The miller at Rhos-goch (red-marsh) from whom I inquired the name of a lofty hill in sight at the head of a valley told me it was the “Red Hill,” and added: “It always puzzles me why, because there never is anything red about the hill, at any time of the day or season of year.” I was able to tell him that in the “Kiln-ground Wood” at Whitney-on-Wye (a few miles away) we had discovered the scrap-heaps of an ancient pottery making red-ware, and that I found radiating from this spot straight lines passing through “red” place-names such (to name one track) as Redborough, The Red Lay (a cottage), and the Red House, and that this one line was confirmed as being a track by the fact that it lies for two miles on a road marked “Roman” on the map. I cannot take space to detail how “white” roads radiate from such points of salt production as Droitwich, in straight-sighted tracks through the “White House,” Whitwick, Wych Pass, Whitman’s Wood, Whiteway, etc., and the kindred proofs (not yet so fully worked out) attaching to black, brown, and gold place-names.

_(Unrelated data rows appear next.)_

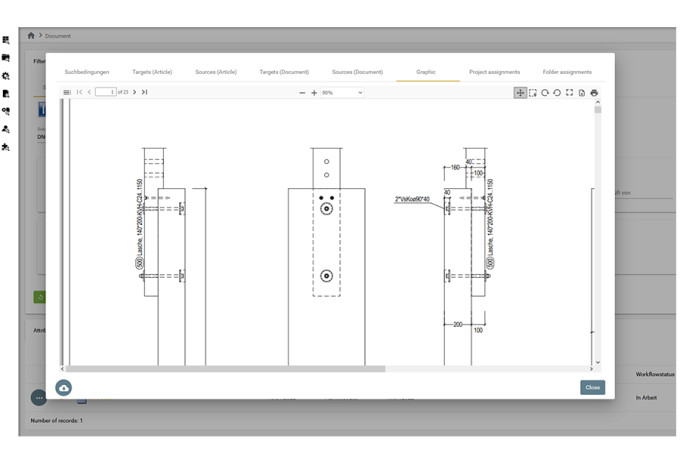Zoom in with the plus icon
The height and width of the screenshot is (453, 680).
click(x=314, y=93)
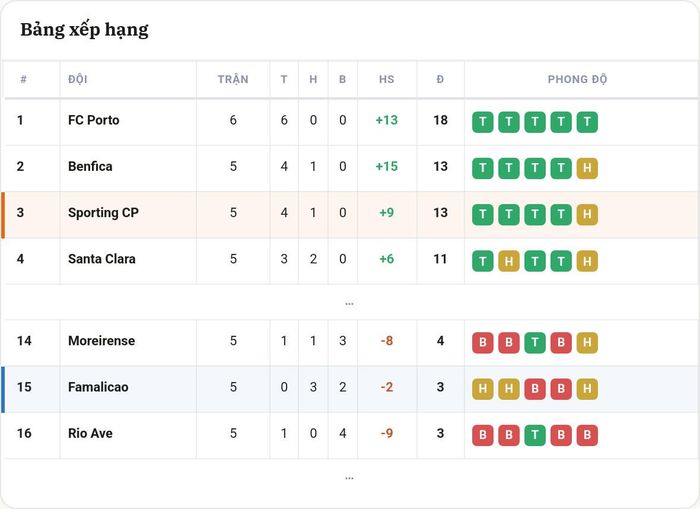Select the Famalicao team name
The image size is (700, 509).
click(98, 387)
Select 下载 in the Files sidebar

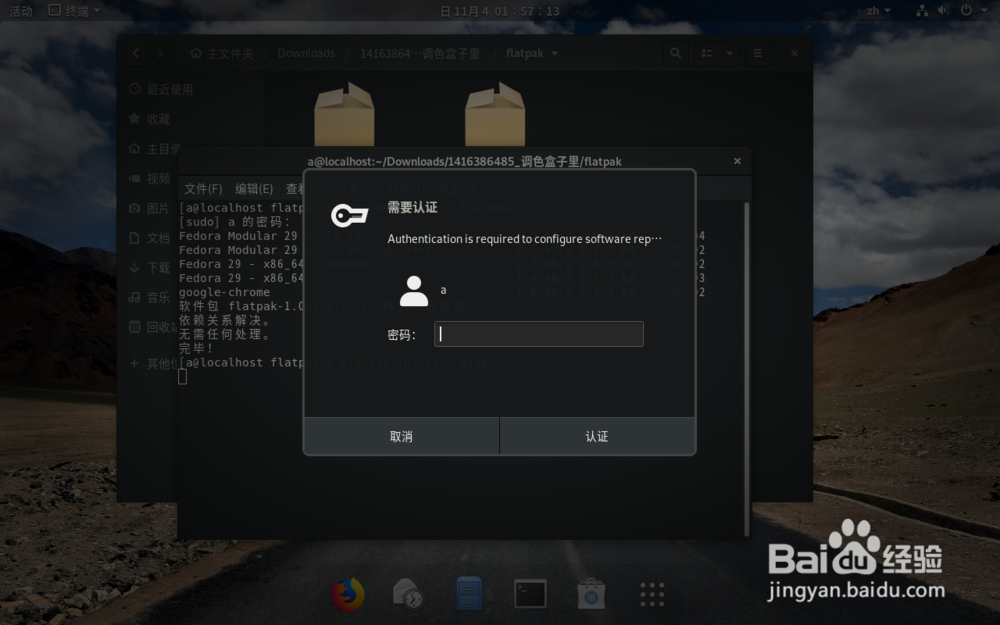(x=157, y=268)
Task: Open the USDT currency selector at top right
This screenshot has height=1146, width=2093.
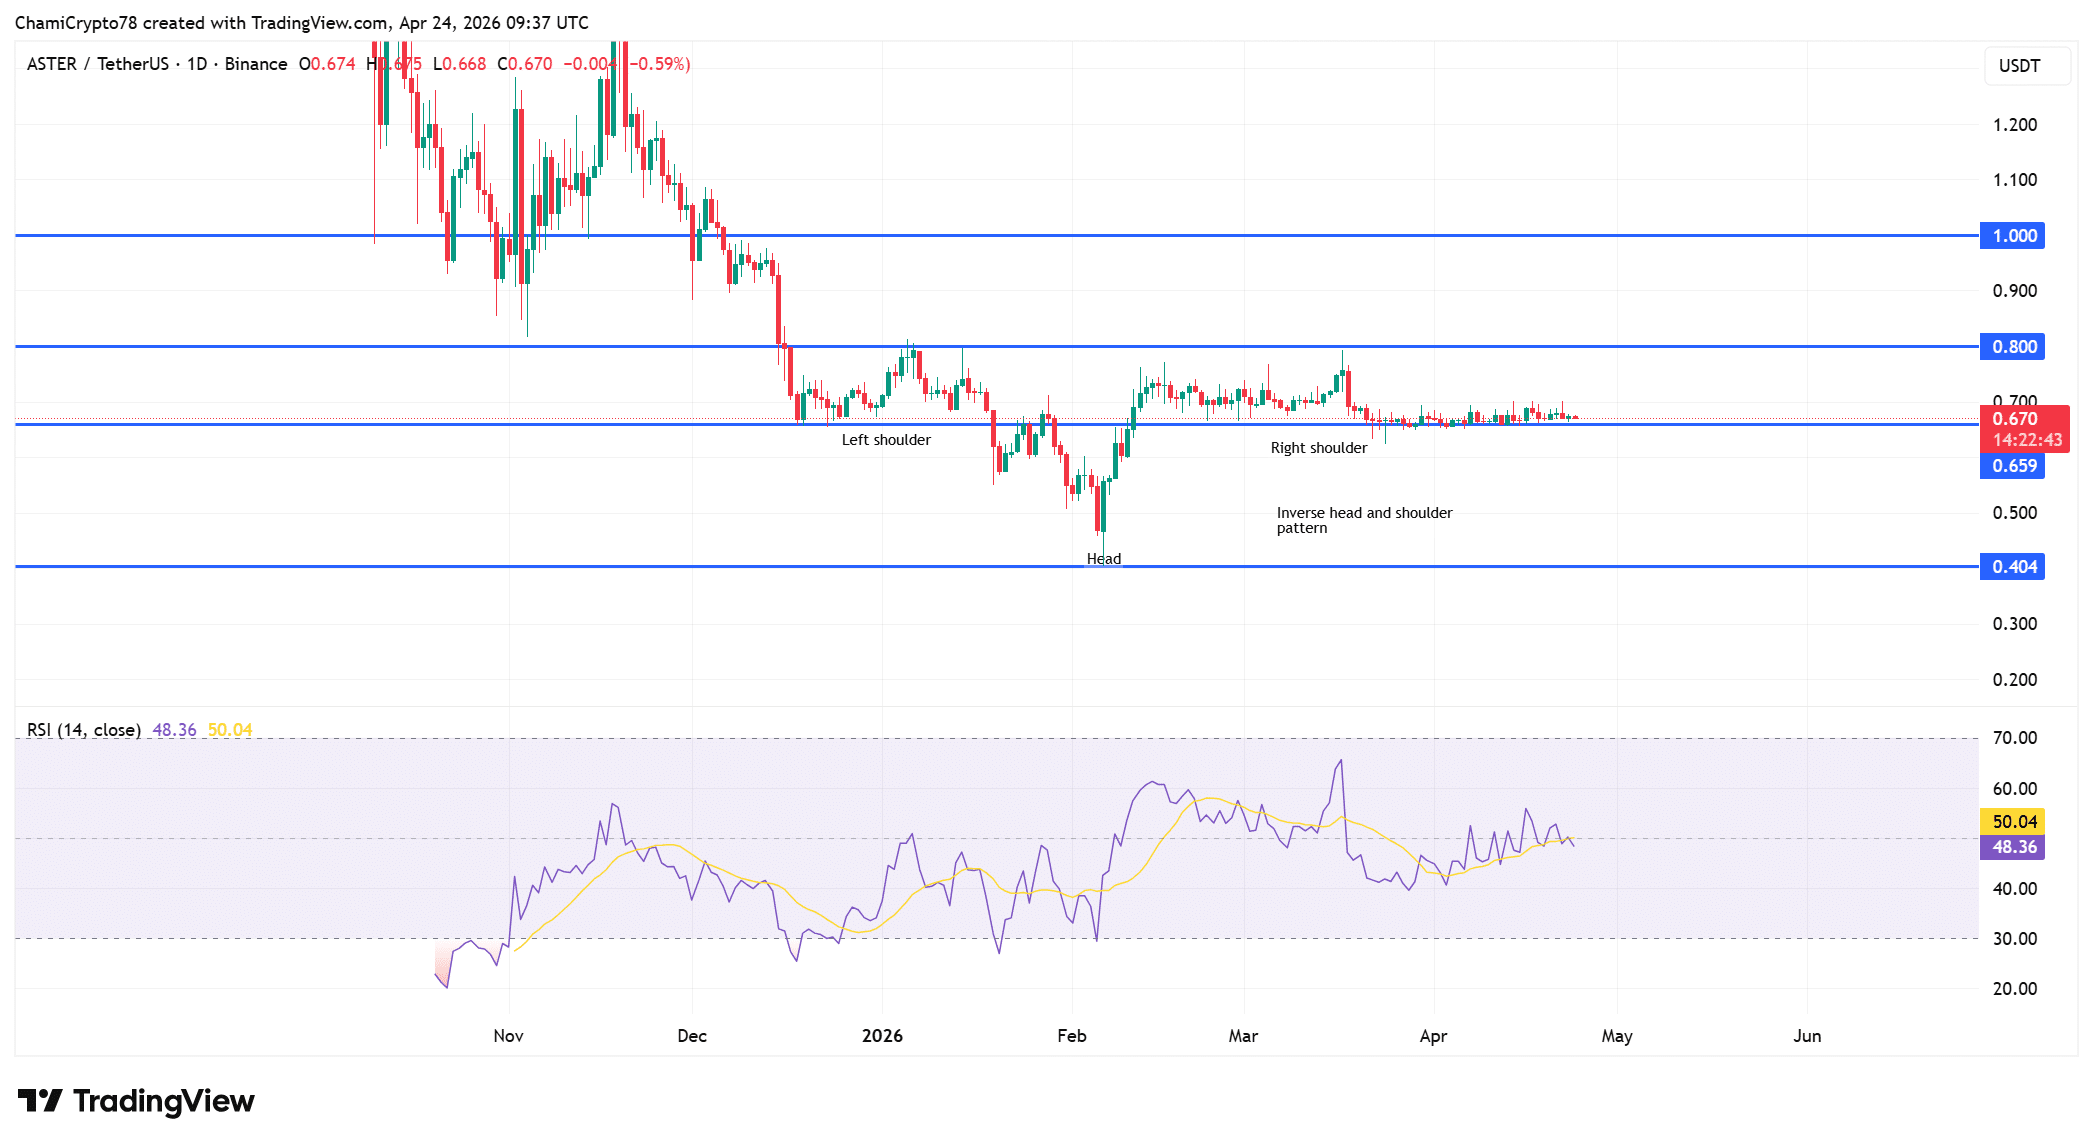Action: [2026, 63]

I write this in a farm-house, one of four houses which in about half a mile come exactly in a straight line, which continued passes precisely through churches and other sighting points. The houses are “Lower Raven,” “Upper Raven,” “Blue Bowl,” and “Upper Bowl.” The two “Bowl” sites are high knuckles on the track. I have found the same place-name element in another part of the county linking up into a straight line at Bowley Lane, Bowley, and Bowley Field. I can surmise what it means; it relates either to a sighting point on the track (there is a Bowls Barrow in Wiltshire), or to wares brought along the track. In the former case it would indicate a shape, as I find evidence that the place-name element “bell” does. Valuable as is Professor Skeat’s method of studying earlier forms of a word, it is only an adjunct in solving names going back to prehistoric times, not a basis.

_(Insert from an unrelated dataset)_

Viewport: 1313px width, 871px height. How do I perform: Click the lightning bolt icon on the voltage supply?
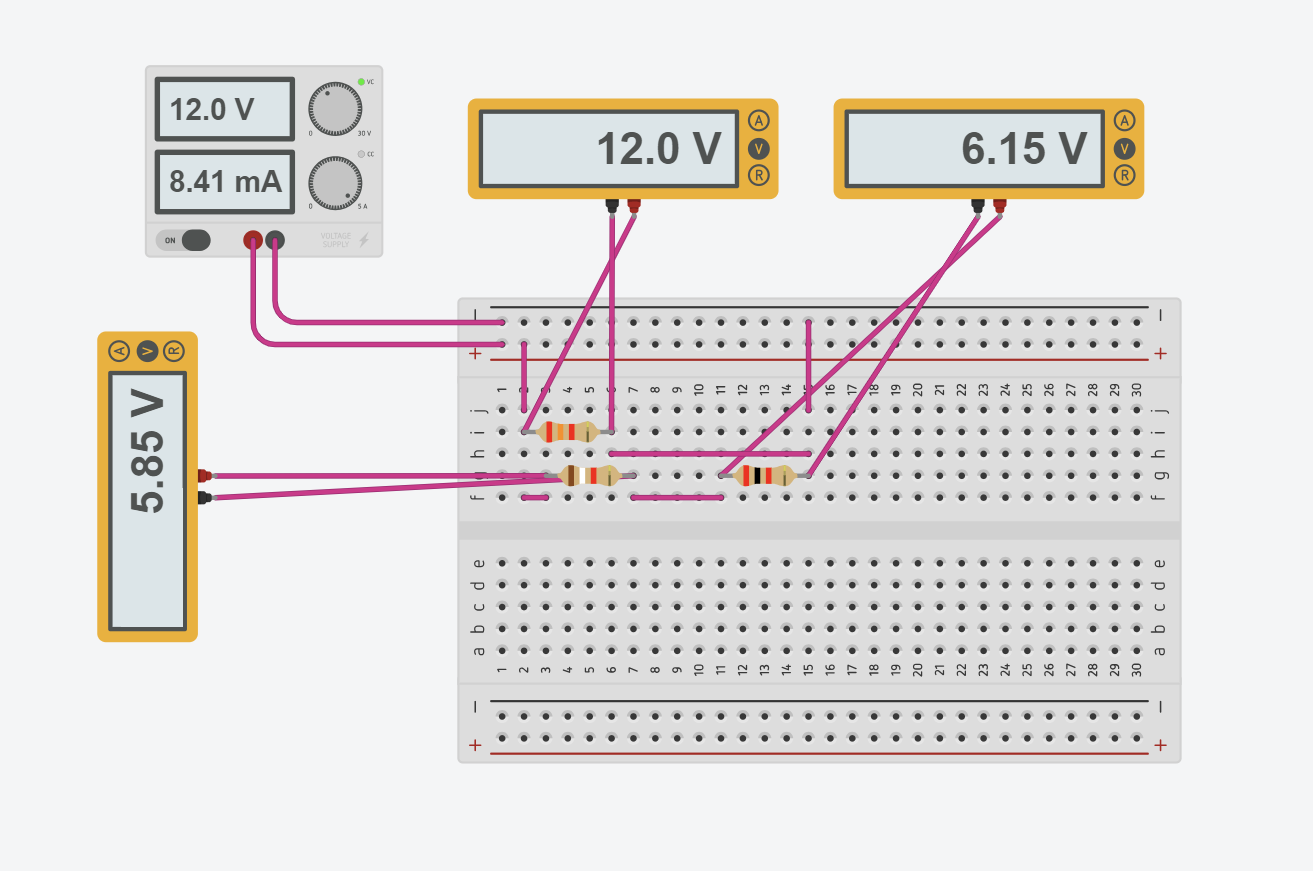pos(363,240)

If these two places were “bowl” places before the Romans came (as I feel sure they were), it is only an incident in their history to learn how the Anglo-Saxons rendered them.

Yours, etc.,     
Hereford,Alfred Watkins.
September 23, 1922.

[As this letter raises some important points, the Director of the Survey of English Place-names, Professor A. Mawer, has kindly written the following note upon it:

It would be very difficult, without much more detailed evidence than is given in Mr. Watkins’ letter, to form any just or final conclusion upon his theories. They are based entirely upon the modern forms, and quite apart from any other difficulties which might be raised about Mr. Watkins’ views, it makes one rather uneasy that in the only one of his names for which I know of an ancient form, viz. Bowls Barrow in Wiltshire, the early evidence is in direct contradiction of them. The barrow is mentioned in a Saxon Charter (Birch no. 1215) preserved only in a fifteenth-century transcript (the identification is due to Dr. G. B. Grundy), and the form is bodelusburge. The first element is obscure, but it is clear that it has no connection with any word bowl or bole which Mr. Watkins postulates for the explanation of his series of names.]

 

Source info: MS note by AW “Discovery Nov 1922”.